PROBLEM TO WORK ON: In the article about the proposed Betascape exhibit, which festival do the organizers hope Artscape will be on par with?

BmoreSmart wants to add tech component to Artscape

The tech event’s name: Betascape

April 13, 2010|By Gus G. Sentementes, The Baltimore Sun

Tech geeks might be more at home at a "Star Trek" convention, but this year they want to make their mark on Baltimore's Artscape festival.

A group of volunteer organizers filed a proposal Monday to add a technology exhibit to Artscape -- complete with Web-based interactivity, gadgets and video gaming -- with hopes of emulating the success of other events across the country that attract tech enthusiasts.

The organizers, part of a volunteer group called BmoreSmart, would call the technology component Betascape. Their proposal envisions a showcase that complements Artscape's current offerings of visual art and musical performances. They hope their efforts help put the city's festival on par with South by Southwest, the popular music, film and interactive media festival in Austin, Texas.

The idea " is to create a technology event that is on the national calendar of leading tech events," said Heather Sarkissian, founder of BmoreSmart and CEO of MP3Car.com, a Baltimore-based mobile computing firm. "We envision a lot of demos, a lot of interaction."

Technology festivals and conferences are often attended by influential entrepreneurs and early users of technology who could make or break new Web services and gadgets. Twitter.com, the microblogging service, made its first big splash at South by Southwest three years ago where it won an award and has since grown significantly in popularity.

Some of the ideas for this year's Betascape in Baltimore include a 48-hour video-game development competition, during which programmers work for two days straight to build a game. Other ideas involve showing off the latest mobile computing devices for cars, or using Twitter and other social networking sites to generate flash mobs --spontaneous crowd gatherings -- around Artscape.

If the group is successful with its Artscape proposal, it would be another sign of a growing cohesiveness among Baltimore's tech community, which has rallied in recent years to create several events and conferences for promoting entrepreneurs and innovative ideas. Local technology entrepreneurs also were instrumental in persuading the city to vie for the Google Fiber for Communities pilot project. About 1,100 communities are competing for an ultra-high-speed Internet network to be built by the Internet giant.

BmoreSmart pitched Betascape to the Baltimore Office of Promotion and the Arts, the nonprofit that produces Artscape each year. The event takes place in the center of the city, in the Bolton Hill and Station North neighborhoods. Organizers estimate it is the largest free arts festival in the country, with 350,000 visitors.

DATA FOR REVIEW:
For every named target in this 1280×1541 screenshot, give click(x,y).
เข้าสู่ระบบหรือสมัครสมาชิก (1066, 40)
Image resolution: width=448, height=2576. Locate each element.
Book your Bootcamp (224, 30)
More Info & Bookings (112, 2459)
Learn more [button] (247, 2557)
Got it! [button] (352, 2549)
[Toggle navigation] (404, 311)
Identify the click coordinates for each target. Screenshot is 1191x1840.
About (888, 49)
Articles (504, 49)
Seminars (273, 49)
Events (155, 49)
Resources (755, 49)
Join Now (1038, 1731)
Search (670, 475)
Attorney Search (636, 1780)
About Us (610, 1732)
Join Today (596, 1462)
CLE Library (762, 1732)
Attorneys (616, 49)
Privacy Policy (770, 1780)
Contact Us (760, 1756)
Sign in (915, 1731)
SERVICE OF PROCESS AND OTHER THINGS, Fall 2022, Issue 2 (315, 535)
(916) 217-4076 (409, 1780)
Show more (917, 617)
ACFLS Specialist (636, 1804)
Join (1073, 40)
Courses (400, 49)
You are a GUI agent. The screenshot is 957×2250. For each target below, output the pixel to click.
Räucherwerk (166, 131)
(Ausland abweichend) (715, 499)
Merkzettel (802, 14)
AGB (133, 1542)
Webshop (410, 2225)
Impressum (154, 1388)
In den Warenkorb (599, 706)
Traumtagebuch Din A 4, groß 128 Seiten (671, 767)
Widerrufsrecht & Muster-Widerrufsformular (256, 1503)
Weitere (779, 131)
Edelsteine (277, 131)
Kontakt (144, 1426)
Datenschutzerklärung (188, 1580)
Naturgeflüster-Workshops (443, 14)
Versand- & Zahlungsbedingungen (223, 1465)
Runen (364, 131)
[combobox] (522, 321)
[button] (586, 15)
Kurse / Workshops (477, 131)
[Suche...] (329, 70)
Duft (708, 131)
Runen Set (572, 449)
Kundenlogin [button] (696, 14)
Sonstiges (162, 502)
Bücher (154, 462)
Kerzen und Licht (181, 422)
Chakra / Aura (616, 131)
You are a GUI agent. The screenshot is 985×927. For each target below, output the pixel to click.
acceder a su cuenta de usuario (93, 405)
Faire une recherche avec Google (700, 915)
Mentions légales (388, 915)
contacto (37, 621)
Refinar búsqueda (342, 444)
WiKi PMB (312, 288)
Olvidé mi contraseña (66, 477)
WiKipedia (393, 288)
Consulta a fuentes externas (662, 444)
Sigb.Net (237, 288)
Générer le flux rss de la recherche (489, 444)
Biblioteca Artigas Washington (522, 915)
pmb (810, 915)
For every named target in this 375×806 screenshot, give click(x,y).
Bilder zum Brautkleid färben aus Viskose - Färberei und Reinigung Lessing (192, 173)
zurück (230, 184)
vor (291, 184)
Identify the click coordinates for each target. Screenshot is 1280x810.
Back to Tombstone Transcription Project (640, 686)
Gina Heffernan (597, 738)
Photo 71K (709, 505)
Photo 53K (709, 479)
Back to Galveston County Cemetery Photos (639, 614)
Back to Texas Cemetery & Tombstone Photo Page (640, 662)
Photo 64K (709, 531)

EXERCISE RESULT: South by Southwest, the music, film and interactive media festival in Austin, Texas.